YOUR OBJECTIVE -> Count the lines of the records that contain the string "Date", and give only that number.

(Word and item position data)
╔══
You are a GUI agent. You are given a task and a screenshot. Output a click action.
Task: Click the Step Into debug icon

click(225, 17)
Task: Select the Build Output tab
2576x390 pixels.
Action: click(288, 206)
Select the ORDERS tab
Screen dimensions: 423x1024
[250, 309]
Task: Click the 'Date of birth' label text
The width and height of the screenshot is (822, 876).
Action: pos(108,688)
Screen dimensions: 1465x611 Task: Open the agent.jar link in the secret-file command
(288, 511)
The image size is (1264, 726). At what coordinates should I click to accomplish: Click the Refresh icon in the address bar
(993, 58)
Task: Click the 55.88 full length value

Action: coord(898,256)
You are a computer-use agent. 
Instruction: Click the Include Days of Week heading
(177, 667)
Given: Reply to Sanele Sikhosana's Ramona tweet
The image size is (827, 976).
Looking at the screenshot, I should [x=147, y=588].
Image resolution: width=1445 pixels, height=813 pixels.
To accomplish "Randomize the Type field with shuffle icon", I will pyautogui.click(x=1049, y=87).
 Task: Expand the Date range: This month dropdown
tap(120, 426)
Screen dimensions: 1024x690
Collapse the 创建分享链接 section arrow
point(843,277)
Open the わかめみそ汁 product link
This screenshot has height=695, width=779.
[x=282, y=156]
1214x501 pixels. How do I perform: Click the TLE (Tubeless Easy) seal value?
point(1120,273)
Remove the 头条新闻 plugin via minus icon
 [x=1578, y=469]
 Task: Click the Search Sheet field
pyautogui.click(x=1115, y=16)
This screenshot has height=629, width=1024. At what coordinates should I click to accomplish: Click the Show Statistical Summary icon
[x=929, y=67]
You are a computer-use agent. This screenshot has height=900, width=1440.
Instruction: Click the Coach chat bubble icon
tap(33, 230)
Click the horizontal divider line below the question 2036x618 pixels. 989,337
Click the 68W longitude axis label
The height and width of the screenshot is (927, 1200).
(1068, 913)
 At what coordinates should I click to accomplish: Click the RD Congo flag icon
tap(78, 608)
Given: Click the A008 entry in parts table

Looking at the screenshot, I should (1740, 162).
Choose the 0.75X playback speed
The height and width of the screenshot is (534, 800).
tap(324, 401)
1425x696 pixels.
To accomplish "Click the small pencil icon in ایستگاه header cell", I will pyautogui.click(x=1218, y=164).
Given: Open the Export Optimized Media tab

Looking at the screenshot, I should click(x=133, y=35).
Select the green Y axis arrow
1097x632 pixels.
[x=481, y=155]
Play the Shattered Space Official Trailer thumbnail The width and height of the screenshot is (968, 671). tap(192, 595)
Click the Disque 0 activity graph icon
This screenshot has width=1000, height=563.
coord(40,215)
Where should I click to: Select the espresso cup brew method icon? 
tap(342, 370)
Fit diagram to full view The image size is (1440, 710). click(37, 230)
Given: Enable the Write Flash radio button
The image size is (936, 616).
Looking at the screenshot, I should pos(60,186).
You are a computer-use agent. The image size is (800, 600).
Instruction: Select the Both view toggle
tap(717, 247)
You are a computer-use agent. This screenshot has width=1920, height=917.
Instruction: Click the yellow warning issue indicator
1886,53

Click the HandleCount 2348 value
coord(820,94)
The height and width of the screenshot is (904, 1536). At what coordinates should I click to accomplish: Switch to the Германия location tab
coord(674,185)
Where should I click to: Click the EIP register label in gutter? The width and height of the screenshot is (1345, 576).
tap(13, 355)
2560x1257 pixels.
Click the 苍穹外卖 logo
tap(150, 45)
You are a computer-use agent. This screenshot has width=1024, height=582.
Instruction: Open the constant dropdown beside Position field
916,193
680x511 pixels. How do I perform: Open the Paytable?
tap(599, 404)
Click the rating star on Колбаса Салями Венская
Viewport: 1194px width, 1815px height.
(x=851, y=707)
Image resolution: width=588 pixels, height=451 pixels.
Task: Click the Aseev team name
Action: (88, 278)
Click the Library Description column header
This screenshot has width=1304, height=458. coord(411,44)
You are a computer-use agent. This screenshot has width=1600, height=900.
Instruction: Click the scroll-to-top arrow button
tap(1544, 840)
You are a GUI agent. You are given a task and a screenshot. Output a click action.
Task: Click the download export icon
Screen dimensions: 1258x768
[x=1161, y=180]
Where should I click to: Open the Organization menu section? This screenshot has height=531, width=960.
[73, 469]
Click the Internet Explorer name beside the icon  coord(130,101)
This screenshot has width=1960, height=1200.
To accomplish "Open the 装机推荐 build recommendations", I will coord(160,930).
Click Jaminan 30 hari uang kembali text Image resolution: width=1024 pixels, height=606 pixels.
╚══
PROBLEM SOLUTION -> 2